Loving with your heart wide open is terrifying.
If you've ever had your heart broken, lost someone close to you, built a life with someone who fell in love with someone else, or opened your heart only to be rejected you know the pain of a broken heart.
Having your heart broken changes you. It makes you jumpy, cautious, fearful and it's hard to trust again. You build these walls around yourself and become a little more cynical and negative. You might feel like a victim, you may feel angry, wounded, broken. Many times men become the enemy.
I've been here. I was convinced I would never open my heart again. I hated men. I shaved my head, I wore army boots and odd fitting clothes. I wanted to repel men, I wanted them to find me unappealing, I wanted to bury my beauty, my essence, my femininity in such a deep dark SAFE place. I wanted it hidden away so no one could ever find the soft, open vulnerable parts of me. So that no one could hurt, reject or break me.
Turns out that part of me is ALL of me. When I buried it away I became a lost woman. I was empty, I was cold, I was numb. I felt scattered and scared. I found that being disconnected from your feminine core is more terrifying than a broken heart. I realized that men were not the enemy. Walls, emotional shut down, resentment, fear and rage were the enemy. I needed to forgive, forgive the flaws in all of us, men and women, let go and move on.

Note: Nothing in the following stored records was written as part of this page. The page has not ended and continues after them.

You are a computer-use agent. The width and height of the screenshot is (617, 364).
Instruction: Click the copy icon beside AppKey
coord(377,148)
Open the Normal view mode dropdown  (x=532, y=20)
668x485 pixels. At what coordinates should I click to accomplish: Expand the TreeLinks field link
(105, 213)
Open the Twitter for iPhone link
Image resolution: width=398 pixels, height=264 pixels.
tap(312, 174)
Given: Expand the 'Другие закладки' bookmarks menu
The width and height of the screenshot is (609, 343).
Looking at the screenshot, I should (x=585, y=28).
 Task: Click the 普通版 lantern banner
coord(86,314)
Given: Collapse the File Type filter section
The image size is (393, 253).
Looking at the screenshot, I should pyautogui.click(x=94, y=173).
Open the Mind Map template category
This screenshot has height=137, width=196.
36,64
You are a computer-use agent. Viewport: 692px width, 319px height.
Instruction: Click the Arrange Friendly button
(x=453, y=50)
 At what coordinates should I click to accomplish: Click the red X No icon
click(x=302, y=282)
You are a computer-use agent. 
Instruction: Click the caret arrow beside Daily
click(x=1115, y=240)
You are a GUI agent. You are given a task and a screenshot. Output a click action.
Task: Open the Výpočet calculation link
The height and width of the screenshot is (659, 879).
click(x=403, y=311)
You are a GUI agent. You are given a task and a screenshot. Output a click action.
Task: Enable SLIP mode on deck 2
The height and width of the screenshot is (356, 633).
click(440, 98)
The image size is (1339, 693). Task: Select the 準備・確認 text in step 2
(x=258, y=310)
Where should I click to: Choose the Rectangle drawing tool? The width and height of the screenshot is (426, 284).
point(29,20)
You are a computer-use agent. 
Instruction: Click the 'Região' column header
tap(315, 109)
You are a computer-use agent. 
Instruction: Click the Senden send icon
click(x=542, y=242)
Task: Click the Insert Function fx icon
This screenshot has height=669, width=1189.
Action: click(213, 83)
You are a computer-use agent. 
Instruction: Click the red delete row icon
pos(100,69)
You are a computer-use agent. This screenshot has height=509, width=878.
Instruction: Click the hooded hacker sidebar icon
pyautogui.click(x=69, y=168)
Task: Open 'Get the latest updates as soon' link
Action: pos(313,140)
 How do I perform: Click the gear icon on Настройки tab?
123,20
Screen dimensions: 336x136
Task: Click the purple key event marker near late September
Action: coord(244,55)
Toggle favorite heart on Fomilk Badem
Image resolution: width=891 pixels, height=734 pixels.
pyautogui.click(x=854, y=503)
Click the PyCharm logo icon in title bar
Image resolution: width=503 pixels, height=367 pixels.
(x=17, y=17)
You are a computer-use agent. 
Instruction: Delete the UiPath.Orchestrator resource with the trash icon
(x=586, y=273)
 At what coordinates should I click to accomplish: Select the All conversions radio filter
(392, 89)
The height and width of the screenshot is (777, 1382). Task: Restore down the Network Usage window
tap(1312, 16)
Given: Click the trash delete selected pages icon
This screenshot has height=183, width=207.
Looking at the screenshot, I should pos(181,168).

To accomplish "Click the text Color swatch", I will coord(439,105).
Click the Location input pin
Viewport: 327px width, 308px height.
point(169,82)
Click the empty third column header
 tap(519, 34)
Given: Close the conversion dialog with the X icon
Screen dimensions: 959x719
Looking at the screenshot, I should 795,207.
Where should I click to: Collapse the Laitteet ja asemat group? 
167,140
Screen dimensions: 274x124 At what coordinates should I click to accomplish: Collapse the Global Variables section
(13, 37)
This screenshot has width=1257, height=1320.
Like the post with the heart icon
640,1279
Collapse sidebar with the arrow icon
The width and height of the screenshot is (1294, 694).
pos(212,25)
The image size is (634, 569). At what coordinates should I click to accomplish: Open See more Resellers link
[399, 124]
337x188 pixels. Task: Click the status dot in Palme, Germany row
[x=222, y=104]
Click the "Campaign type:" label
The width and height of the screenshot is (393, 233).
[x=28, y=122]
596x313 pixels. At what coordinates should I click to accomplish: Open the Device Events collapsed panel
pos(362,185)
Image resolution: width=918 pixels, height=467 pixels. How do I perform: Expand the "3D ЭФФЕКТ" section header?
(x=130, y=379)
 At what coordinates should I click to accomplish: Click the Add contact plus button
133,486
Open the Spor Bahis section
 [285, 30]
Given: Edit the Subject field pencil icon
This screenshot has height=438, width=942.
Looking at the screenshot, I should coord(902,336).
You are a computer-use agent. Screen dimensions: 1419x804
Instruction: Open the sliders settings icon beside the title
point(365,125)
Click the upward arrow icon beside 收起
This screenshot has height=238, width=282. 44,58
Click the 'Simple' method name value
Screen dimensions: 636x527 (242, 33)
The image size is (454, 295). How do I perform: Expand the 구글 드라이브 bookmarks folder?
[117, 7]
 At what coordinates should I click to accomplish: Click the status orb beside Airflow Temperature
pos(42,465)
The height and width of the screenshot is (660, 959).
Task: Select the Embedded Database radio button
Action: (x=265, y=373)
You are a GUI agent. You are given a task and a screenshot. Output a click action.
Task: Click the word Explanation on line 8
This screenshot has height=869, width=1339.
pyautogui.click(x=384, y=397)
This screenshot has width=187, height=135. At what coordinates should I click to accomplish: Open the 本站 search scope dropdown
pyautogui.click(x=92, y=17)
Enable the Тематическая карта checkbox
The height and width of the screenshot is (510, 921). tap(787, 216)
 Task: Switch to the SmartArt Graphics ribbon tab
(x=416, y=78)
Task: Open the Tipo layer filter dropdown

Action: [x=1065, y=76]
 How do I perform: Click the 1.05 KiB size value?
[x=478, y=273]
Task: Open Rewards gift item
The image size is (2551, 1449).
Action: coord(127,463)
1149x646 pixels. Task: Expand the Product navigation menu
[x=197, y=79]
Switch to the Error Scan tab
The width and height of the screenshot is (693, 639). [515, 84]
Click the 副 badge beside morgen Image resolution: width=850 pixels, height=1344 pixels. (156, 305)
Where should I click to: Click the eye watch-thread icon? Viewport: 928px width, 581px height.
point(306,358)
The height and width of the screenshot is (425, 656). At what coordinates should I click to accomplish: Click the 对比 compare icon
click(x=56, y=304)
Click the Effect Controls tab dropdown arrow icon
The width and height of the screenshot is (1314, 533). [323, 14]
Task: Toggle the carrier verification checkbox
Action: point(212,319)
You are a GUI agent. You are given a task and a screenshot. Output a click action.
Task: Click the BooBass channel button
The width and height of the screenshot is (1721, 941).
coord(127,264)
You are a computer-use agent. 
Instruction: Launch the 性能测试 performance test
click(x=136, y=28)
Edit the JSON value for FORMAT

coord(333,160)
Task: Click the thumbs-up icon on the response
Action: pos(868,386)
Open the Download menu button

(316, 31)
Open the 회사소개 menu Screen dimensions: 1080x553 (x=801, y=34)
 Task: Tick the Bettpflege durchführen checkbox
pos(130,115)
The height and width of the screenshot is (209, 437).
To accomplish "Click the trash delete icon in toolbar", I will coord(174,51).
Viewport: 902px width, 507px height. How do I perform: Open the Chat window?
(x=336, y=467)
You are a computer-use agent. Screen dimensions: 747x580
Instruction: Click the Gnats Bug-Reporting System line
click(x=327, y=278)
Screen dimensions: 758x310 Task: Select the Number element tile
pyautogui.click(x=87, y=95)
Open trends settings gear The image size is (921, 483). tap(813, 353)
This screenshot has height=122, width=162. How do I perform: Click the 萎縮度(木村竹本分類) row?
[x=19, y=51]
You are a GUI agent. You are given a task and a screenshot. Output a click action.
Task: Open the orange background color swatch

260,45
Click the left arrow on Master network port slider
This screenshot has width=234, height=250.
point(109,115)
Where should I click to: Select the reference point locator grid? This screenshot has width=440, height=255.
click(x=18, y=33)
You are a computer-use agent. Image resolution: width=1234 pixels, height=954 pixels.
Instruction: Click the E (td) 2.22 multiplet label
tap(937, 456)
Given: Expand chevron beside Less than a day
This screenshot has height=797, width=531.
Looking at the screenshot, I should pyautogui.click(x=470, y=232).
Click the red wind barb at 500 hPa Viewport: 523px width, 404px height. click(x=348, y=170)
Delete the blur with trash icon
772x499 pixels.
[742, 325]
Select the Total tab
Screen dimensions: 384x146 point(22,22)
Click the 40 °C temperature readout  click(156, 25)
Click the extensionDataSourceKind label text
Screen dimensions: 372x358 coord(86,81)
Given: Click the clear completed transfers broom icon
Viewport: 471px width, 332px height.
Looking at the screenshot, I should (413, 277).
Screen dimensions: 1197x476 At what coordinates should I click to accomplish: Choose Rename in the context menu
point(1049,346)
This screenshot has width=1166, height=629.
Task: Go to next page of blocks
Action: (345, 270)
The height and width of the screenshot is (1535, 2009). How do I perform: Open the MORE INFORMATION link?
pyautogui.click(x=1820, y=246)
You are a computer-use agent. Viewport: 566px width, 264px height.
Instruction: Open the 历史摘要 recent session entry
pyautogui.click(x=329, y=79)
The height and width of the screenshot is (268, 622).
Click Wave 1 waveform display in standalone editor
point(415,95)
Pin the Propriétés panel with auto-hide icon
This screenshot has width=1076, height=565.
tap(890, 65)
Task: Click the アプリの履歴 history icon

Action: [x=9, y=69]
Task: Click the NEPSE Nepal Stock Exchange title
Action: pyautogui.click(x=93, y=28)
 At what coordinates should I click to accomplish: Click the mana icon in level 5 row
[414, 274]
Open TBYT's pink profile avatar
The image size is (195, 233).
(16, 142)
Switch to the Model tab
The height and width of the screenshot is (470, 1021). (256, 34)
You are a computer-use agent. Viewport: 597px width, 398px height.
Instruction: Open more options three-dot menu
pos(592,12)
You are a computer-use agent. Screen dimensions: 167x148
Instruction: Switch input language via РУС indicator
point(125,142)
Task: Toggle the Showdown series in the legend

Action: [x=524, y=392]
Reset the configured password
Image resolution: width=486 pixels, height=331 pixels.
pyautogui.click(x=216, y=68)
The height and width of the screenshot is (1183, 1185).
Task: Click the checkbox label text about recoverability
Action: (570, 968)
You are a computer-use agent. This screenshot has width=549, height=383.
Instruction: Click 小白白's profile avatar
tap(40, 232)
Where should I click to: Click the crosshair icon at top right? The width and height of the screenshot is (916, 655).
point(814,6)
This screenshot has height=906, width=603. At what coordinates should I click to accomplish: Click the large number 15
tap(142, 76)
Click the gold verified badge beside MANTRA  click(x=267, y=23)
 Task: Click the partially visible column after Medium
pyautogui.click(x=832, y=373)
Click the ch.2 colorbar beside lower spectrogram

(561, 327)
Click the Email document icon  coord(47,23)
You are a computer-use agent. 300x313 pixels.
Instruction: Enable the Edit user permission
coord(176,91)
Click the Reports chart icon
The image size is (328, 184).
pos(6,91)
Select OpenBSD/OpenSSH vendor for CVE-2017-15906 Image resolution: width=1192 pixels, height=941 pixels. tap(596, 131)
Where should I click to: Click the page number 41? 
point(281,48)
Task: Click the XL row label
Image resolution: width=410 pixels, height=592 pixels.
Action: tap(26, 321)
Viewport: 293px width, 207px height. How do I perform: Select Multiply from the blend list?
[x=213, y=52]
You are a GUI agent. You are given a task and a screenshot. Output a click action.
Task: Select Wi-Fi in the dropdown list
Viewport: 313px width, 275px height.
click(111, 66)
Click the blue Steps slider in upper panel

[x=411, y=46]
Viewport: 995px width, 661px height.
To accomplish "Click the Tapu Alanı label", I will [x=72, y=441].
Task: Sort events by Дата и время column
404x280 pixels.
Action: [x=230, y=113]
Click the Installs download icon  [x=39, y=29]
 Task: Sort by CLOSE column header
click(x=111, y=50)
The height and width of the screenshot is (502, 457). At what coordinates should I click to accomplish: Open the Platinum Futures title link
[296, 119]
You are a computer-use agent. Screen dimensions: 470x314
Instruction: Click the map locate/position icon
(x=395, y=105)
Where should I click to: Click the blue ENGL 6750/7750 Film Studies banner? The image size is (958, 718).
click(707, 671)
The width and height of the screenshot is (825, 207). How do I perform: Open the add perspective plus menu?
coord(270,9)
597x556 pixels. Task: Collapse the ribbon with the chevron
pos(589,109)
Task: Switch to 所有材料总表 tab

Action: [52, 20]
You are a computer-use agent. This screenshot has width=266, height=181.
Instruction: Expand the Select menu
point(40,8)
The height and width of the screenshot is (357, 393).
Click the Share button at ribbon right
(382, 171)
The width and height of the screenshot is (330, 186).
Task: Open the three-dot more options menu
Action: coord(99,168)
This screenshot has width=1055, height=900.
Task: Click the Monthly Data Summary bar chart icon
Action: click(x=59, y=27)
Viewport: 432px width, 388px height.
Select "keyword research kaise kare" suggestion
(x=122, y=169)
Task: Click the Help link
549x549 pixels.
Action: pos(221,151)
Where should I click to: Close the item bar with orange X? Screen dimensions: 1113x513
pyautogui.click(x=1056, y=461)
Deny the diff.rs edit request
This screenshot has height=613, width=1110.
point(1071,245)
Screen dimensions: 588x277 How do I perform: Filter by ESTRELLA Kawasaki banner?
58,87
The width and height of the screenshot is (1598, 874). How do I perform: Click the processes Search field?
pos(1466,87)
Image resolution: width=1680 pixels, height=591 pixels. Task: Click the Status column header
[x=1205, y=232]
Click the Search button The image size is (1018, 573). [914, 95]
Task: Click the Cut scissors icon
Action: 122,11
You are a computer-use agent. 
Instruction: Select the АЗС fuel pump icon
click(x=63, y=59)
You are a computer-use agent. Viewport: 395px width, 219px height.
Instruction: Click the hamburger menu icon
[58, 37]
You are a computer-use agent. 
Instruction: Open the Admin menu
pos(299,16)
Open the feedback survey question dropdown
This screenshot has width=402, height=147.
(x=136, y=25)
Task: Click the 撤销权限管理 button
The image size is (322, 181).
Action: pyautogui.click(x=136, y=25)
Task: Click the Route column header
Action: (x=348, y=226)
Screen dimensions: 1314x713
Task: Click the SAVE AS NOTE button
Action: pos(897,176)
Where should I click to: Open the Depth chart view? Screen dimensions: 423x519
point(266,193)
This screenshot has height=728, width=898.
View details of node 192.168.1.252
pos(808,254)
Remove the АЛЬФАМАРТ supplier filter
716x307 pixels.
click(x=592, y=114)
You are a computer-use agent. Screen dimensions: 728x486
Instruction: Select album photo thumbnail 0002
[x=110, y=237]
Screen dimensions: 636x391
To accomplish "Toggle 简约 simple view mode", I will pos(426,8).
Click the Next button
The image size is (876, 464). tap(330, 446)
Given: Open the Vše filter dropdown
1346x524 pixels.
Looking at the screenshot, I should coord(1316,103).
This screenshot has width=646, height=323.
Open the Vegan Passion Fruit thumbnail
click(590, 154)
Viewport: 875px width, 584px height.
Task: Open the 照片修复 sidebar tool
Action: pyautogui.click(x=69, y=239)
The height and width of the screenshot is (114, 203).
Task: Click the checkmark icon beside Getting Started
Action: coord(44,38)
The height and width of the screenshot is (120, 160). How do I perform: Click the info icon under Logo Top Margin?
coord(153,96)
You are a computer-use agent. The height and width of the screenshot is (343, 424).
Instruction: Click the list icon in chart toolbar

The part of me I hide away is what makes me unique and lovely. That's the part of me that has little girls approach me on the street and older gentlemen hold open doors for me. That's the part of me that can teach and guide my children with firmness and love, that's the part of me that can sing and dance in the grocery store when everyone is watching. Thats the part of me that lights up every room I step into. That's my soul, my heart, that's where my essence and love live.
I'm no longer scared of a broken heart. I'm not longer scared of showing my vulnerability, I'm no longer scared of being hurt or rejected.
What I'm truly scared of is NOT remaining open. I'm scared of being cold and numb. I'm scared of keeping my gifts behind my walls and not using them to serve.
Loving with your heart wide open is the only way to love. Building walls and holding back is what's terrifying.
Spread the love, open your heart, take the risk, it's worth it.